Reading text:
•••••
Week of September 17-23
Sep 21st, 2006 by willa
I’ve started Kieron on Saxon 65. Almost every kid in this family has gone through at least part of Saxon 65, and that’s usually about all we can manage of Saxon. Before the age of 10, Saxon seems too much and too scattered for them, and after the age of 10, it just seems scattered. This may well have something to do with my family’s learning style and not reflect on Saxon’s approach at all. But around that age it is a good consolidation, review and also trouble-shooter -I can see whatever gaps there might be for the middle school years. I like Saxon 65 but it’s the only one of the Saxon series we’ve really gotten our money’s worth on.
Last year Kieron got where he could do all the multiplication facts in a bit over 3 minutes. This year he appears to have forgotten them. Computer drills don’t seem very useful for him in practicing arithmetic facts. They are better for a nice motivational introduction to concepts. Place Value Pirates helped with place value and Power Football helped with decimals. I am afraid I will still have to sit down with him and just go through drill sheets until he is back up to speed. It is some consolation that Liam, also, was slow on the math facts in 5th grade, and yet has been quite a good math scholar in high school and college.
Sean has finished book 4 of Key to ALgebra and is starting Book 5. So far no real hitches at all with this and furthermore, I’m pleased to see he remembers fractions and decimals pretty well.
Brendan read Shadow of His Wings and is now reading the Concentration Can, where Jerome LeJeune testified in a court case. In Witness to Hope, we are up to the partition of Poland between Russia and Germany, and it is very interesting to have this Eastern Euopean close-up on WWII. Karol Wojtyla is presently working in the factories and attending clandestine classes at the Jagiellonian University, where almost 200 professors were ambushed and deported to concentration camps where most of them died. They called it “cultural decapitation” — targeting out religious and academics, realizing that ideas were the big threat to totalitarianism.
Clare is still spending a lot of time on her music — listening, reading and practicing.
In this next week I want to organize some kind of reading plan for Sean and Kieron. The main motive is to have a way to introduce IDEAS.
Neil Postman writes:
Contrary to common belief even among the educated, Huxley and Orwell did not prophesy the same thing. Orwell warns that we will be overcome by an externally imposed oppression. But in Huxley’s vision, no Big Brother is required to deprive people of their autonomy, maturity and history. As he saw it, people will come to love their oppression, to adore the technologies that undo their capacities to think …
As Huxley remarked in Brave New World Revisited, the civil libertarians and rationalists who are ever on the alert to oppose tyranny “failed to take into account man’s almost infinite appetite for distractions.I am not a purist about no-video games, no-TV etc. But I do admit feeling uncomfortable when the kids seem TOO much disassociated from any of the real, permanent, enduring things. Or to be honest, that isn’t the main issue — the issue is that I don’t want to fail them and the culture by not imparting my beliefs about what is important. One of my big regrets about having gone through 16 plus years of school was that I had to listen to so many points of view that were not my parents’… so much time on things that don’t really make a difference in my life now.
Aidan is trying to read a little! He was carrying his 100 Easy Lessons around and brought it to me and sounded out two words I hadn’t gone over with him yet.
Paddy has learned pretty much all his letters and numbers through the Quia Alphabet Match and through playing the Math Dojo game. I have to tell him what the answer is but he has to find the number and type it in. He does Math Baseball and Power Football the same way.
•••••
Supplied material:
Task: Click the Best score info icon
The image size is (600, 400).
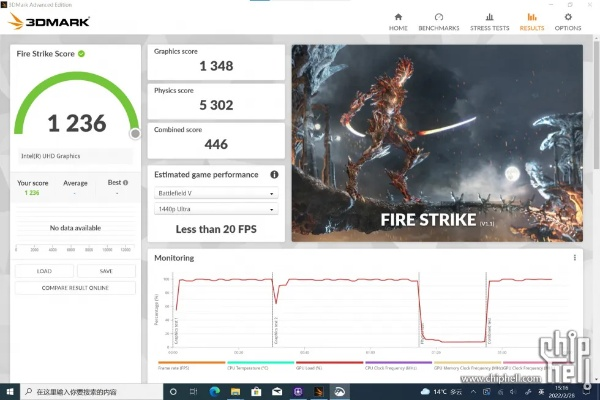Action: click(x=125, y=183)

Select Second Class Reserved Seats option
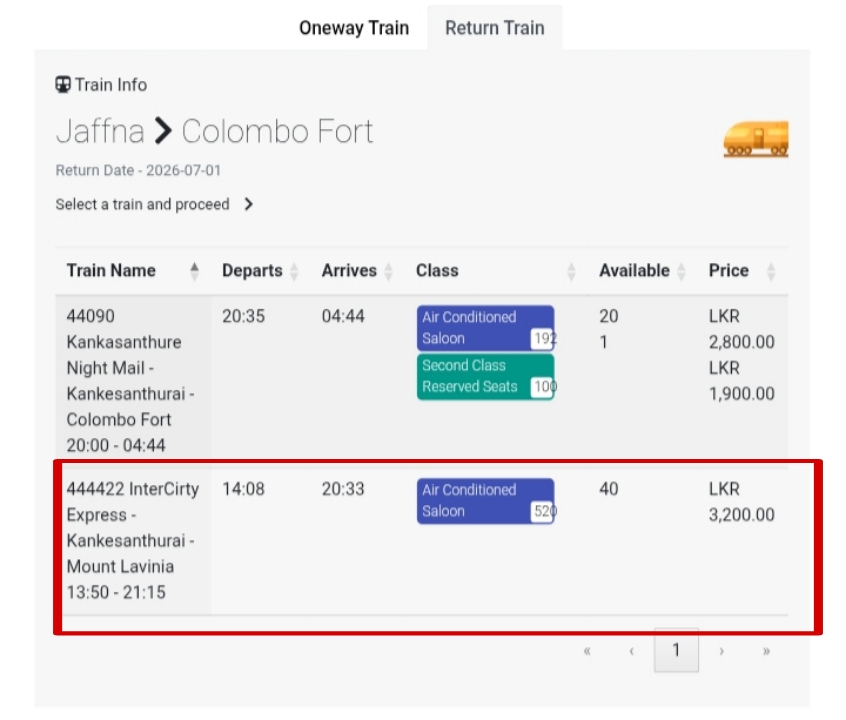pyautogui.click(x=486, y=377)
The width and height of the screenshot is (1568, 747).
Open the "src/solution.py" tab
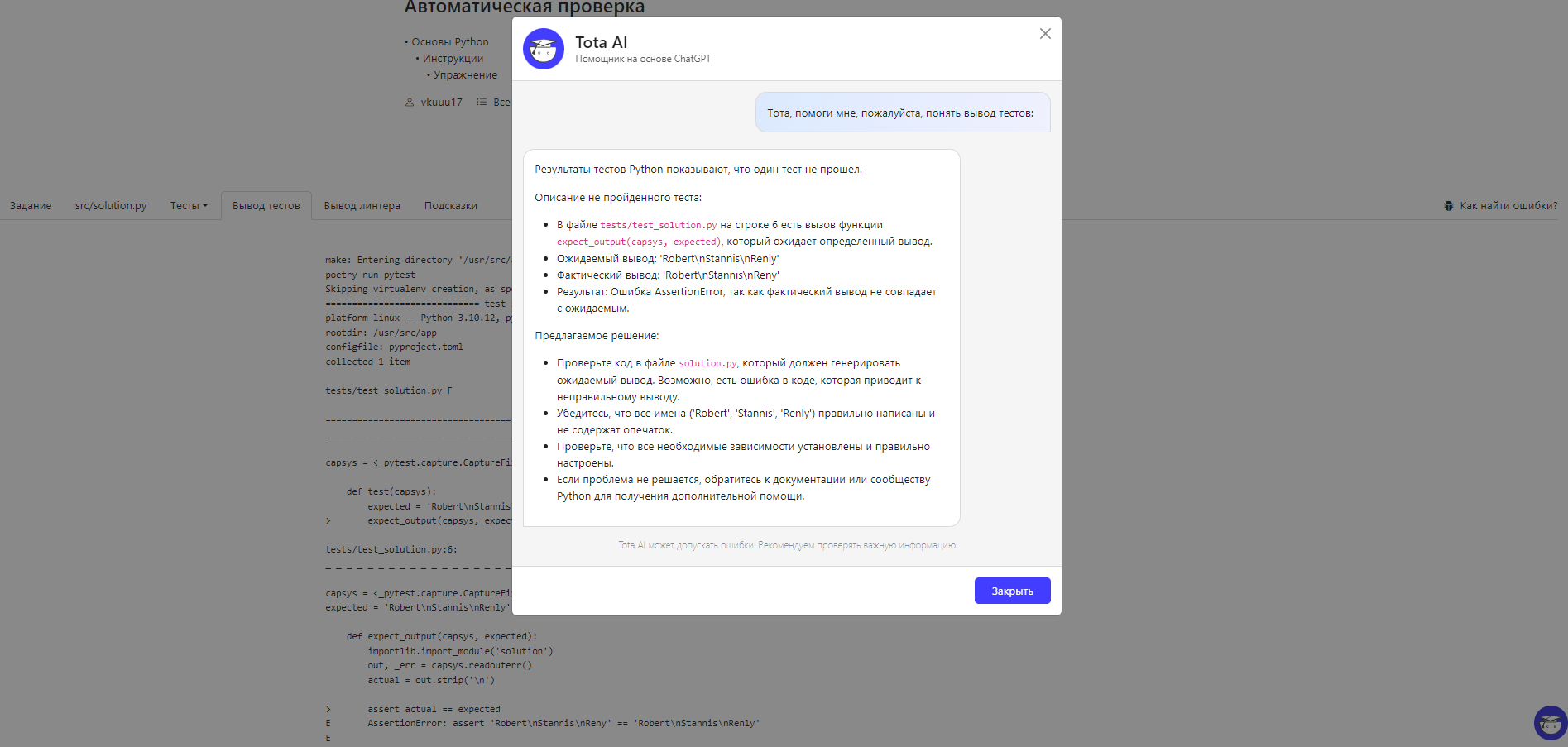(111, 206)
•••••
Do this: Extend the weekly homeschool post, picking up after its last sentence. The items are separate material, unrelated to the weekly homeschool post.

Answer for this exercise:
“One of my big regrets about having gone through 16 plus years of school was that I had to listen to so many points of view that were not my parents’… so much time on things that don’t really make a difference in my life now.”
So are your values exactly the same as your parents’ values? You have changed religion but presumably other things, too. And I wonder whether even when we keep our parents’ values, consideration of other alternatives have helped cement our view that these ones are right.
I have some values substantially different than my parents and I know that my parents views of some things have changed due to my experiences or experiences of others who are important to them (e.g. views on unmarried couples or on same-sex couples). I want my daughter to know my values and views and to know why I hold them. But I feel uncomfortable about indoctrination. I’m thinking this through as a write but there is something about skills in understanding and engaging with other points of view in healthy ways that I want to teach as well.
Yes, the part about my parents was shorthand for something else. …. the emphasis was on the second part of my sentence. So many things I spent time on that were trivial and annoying. So many times I had to deal with issues that were really just distracting.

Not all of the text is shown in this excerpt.